"And Deborah, the nurse of Rebecca, died, and was buried below Bethel, in the field of the plain. And there it was told Jacob concerning the death of Rebecca his mother; and he called the name of it, The other weeping." Targum Pseudo-Jonathan (Genesis 35:8) reveals what the plain text conceals: Jacob's mother had died, and no one had told him until now.
The place-name in Hebrew is Allon Bakhut — the Oak of Weeping. The Targum renders it "the other weeping." Two griefs, one place. Deborah the nurse lay under the oak. Word of Rebecca's passing arrived at the same moment. Jacob wept twice.
Two women, one mourning
The rabbis read this verse as the Torah's quiet acknowledgment of women who shaped Israel without headlines. Deborah had come from Padan Aram with Rebecca decades earlier (Genesis 24:59). She had raised Jacob and Esau. She had lived long enough to rejoin the family now returning.

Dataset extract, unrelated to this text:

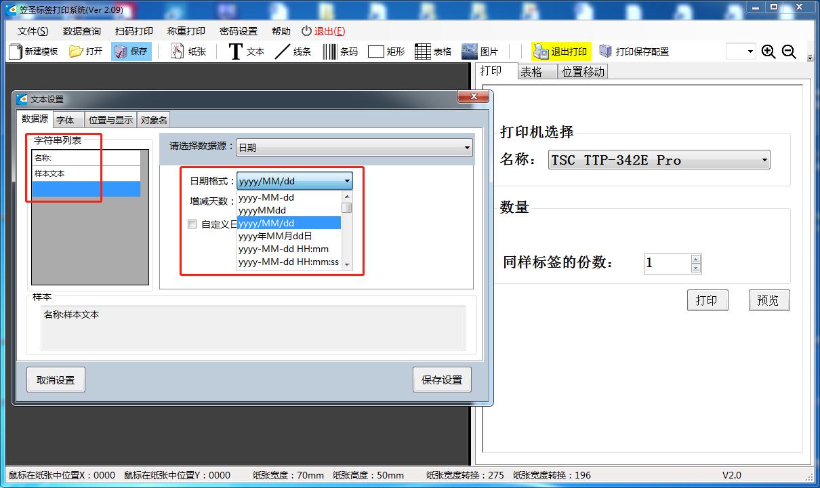Save the label with 保存 icon

coord(131,51)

Her death was itself a grief worth marking.
But buried in the same grief was the even larger loss: Jacob had never been told his mother had died. She had sent him away to Laban's house promising a short stay, and he had not seen her again. Now, beside a nurse's grave, the news came that he had already missed the chance forever.
The Torah does not narrate Rebecca's death directly. It hides her burial inside this oak. Some sorrows are too deep for the plain text; they live in the names of places.
The takeaway: every sacred place carries hidden griefs, and the names of the trees remember what the chapters do not.